In the Yoga Sutras including https://www.julianalucky.com/post/9-ways-to-practice-mindfulness-with-kids of Patanjali it is said: asana is a motionless and comfortable posture, which is achieved by stopping effort or focusing on the infinite. It turns out that there should be no tension in the asana. If you tell the practitioner about this, especially while performing Chaturanga Dandasana or Hanumanasana, then some will laugh, and some will be perplexed, since everyone feels the tension. Tension arises because energy does not pass through the body, namely, it does not move freely. And this happens not only during the performance of asanas. The disturbance in the movement of energy and the stress associated with it is always present, we simply do not realize it in our everyday life, but during the practice of asanas it rises to the surface. In order to reduce tension and discomfort in asanas, you need to relax more. But how is this possible?
Tension and excessive muscle hypertonicity is a response to stimulation from the central nervous system. Our mind regards the muscle tension that occurs when performing asanas as a critical situation, believing that we are going to harm ourselves. On the one hand, he does everything so that we do not die: makes the heart beat faster, increases the amount of glucose and hormones in the blood, quickens breathing; on the other hand, it creates a sense of panic in order to make us stop this self-torture immediately. Therefore, first of all, the mind should be relaxed. Which is not as easy as it seems. First, you need to establish control over your mind.

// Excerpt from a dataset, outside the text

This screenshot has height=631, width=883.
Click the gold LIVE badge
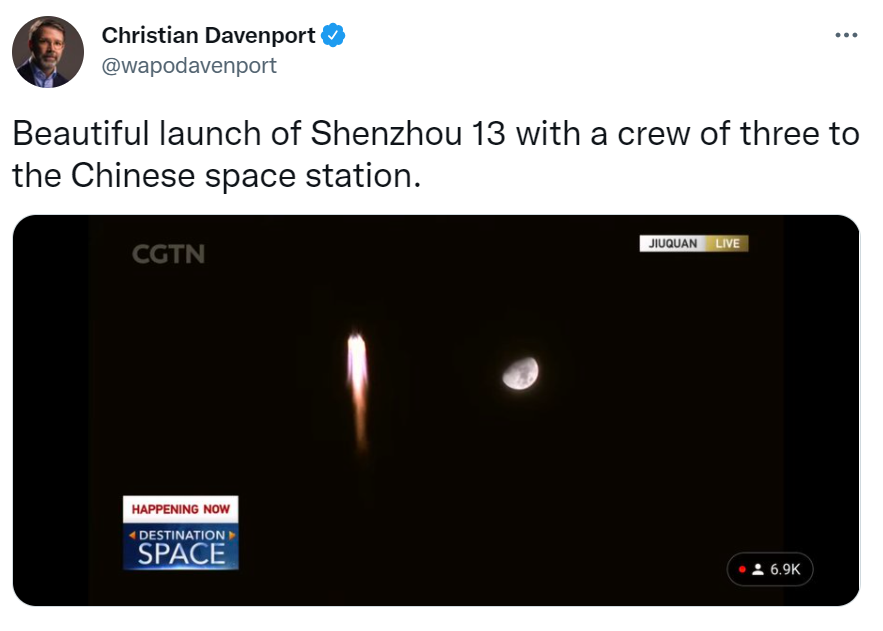(727, 243)
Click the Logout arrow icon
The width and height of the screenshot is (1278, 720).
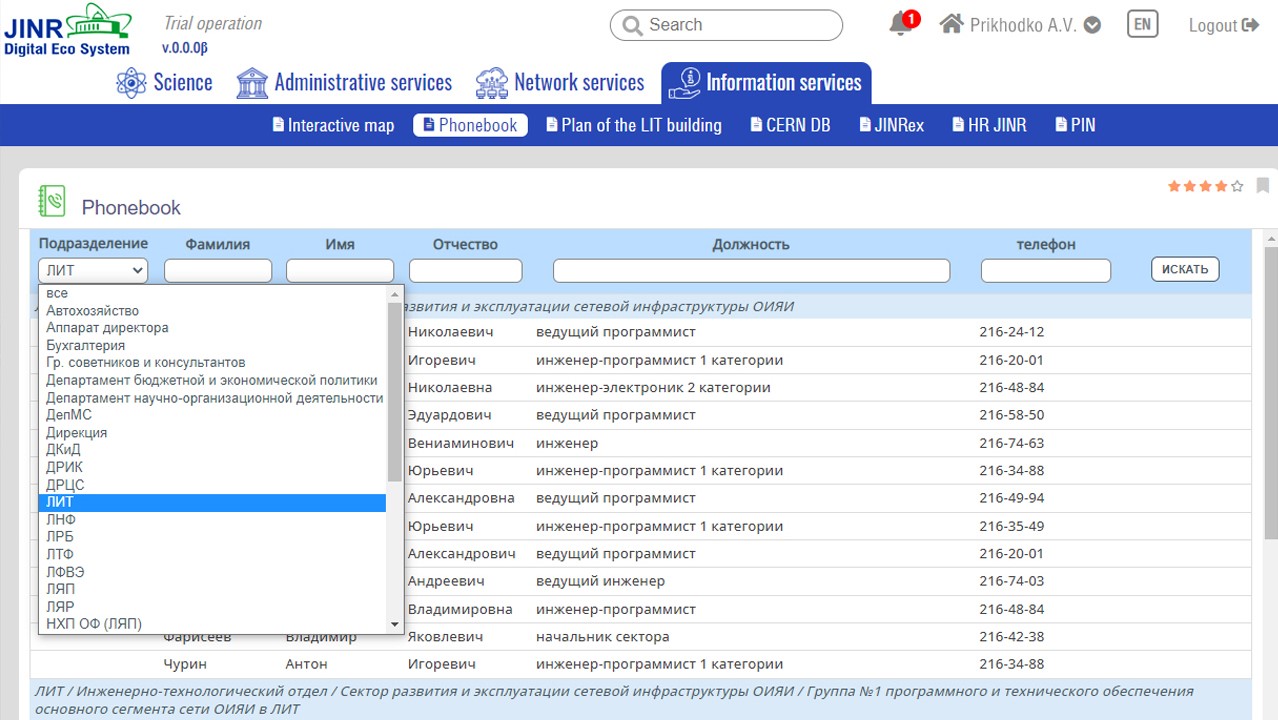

After all, yoga is, first of all, the discipline of the mind, and only then the discipline of the body.
Next, we need to learn to disidentify with the sensations of pain, discomfort and tension, not to allow them to take over consciousness. We are not our sensations. Gradually, we learn to observe them from the sidelines. This skill in the future will allow us not to identify with many other things in life: with resentment, anger, regret, anxiety, worry, etc. This is Pratyahara – the distraction of the senses from their objects – the fifth step of Patanjali’s eightfold yoga.
Previous physical activity promotes deeper and faster relaxation. Holding any strength asanas for a few minutes will help you achieve the relaxation you need. If we want to achieve greater relaxation of the body during Shavasana or before stretching asanas, then we can first perform Urdhva Chaturanga Dandasana, Navasana, Shalabhasana. If it is necessary to achieve relaxation of any one muscle group, you can not strain the whole body, but only load these muscles. If we cannot relax the whole body at once, then we try to relax individual muscle groups in turn, starting with the smallest and gradually capturing the larger ones. Even when almost all the muscles of the body are involved in the asana, you can always relax your face, tongue, throat, and sometimes your hands. For example, smiling in Hanumanasan and Samakonasana. Sounds weird? In fact, a smile relaxes the face and relieves tension not only of the muscles, but also on the psycho-emotional level. It also helps to fix attention on the part of the body that we want to relax and perform deep breaths and exhalations, with the visualization of the fact that the air goes out through this part of the body and goes out, releasing tension. It almost always works.
Relaxation triggers deep regeneration processes in psychosomatics, and as a result, the body self-heals.
If we learn to be aware of and control tension, to quickly and effectively relax in asanas, we will be able to master complex asanas qualitatively and expand our practice, as well as transfer this skill into our daily life, thanks to which we will be less tired, have more time and feel better.